La Asuquo ha commentato: «Parlano del 2030 e io non so se ci arriverò. Stanno parlando del 2024, non sono sicura neanche di questo. La mia comunità ha bisogno di aiuto ora e oggi è il giorno dell’azione. I Paesi ricchi dovrebbero pagare il loro debito con il Sud del mondo. Devono pagarci quello che ci è dovuto, perché ci hanno distrutto. Non dovremmo implorare per questo».

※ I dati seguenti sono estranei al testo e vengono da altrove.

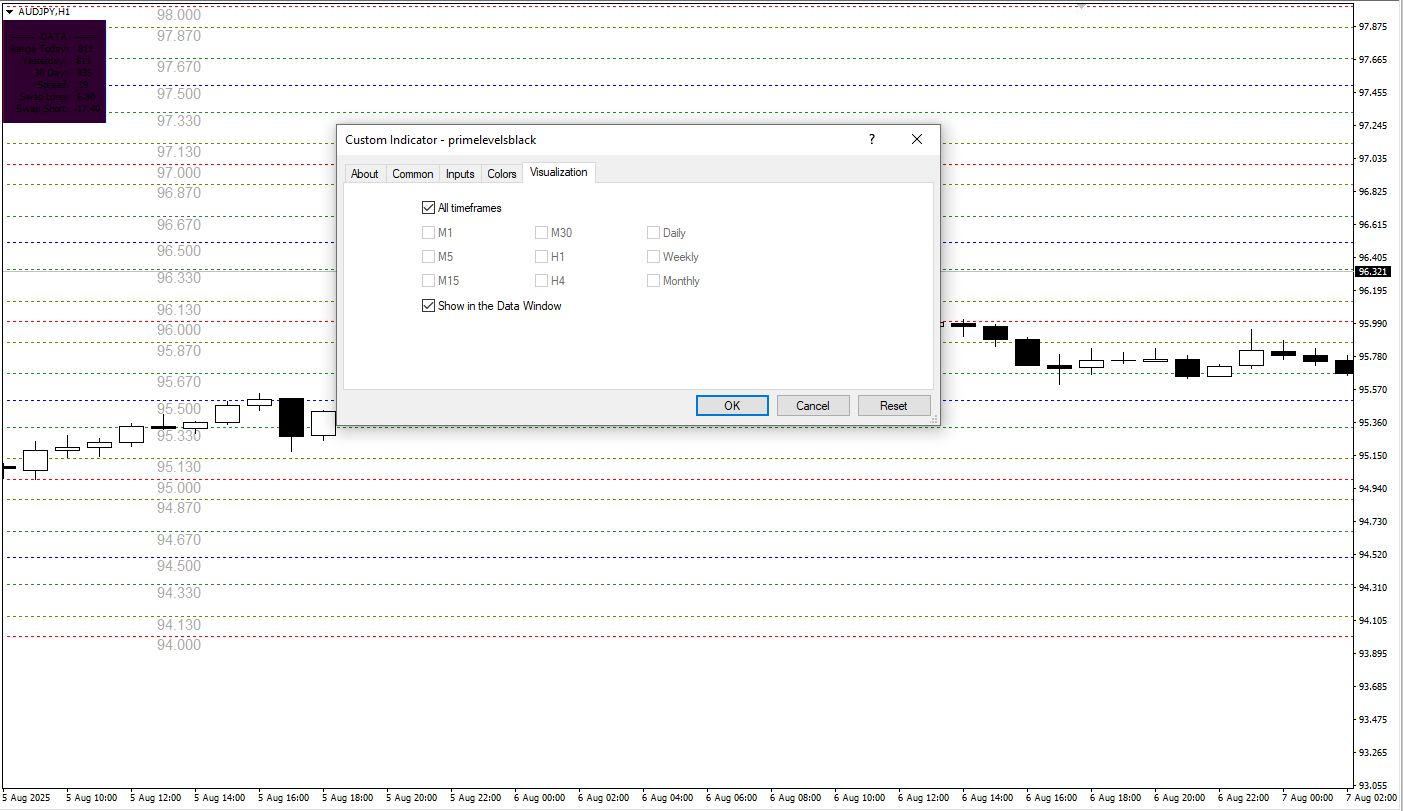1403x811 pixels.
Task: Reset the indicator settings with Reset
Action: click(x=893, y=405)
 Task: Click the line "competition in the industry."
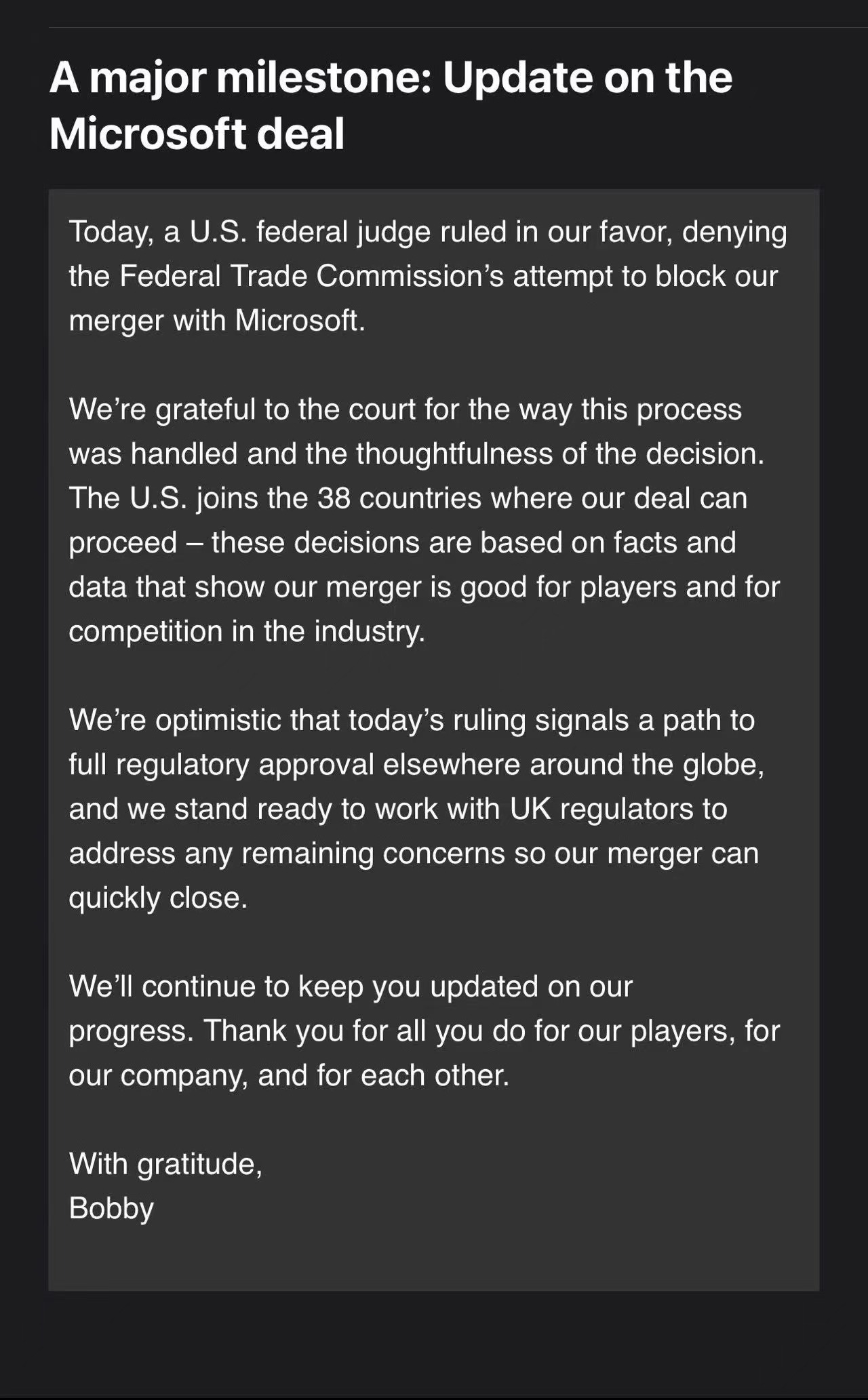247,631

Anche se contiene elementi di interesse espressi dalle parti in materia di mitigazione, adattamento e perdite e danni, la bozza di documento finale della COP27 che sta circolando non sembra rispondere a questa urgenza imminente. L’ambientalista Joseph-Zane Sikulu di Tonga ha detto che «Dobbiamo uscire da questa COP con un chiaro percorso verso gli 1,5° C. Il testo finale di quest’anno dovrebbe includere la frase “eliminazione graduale di tutti i combustibili fossili”, non solo del carbone».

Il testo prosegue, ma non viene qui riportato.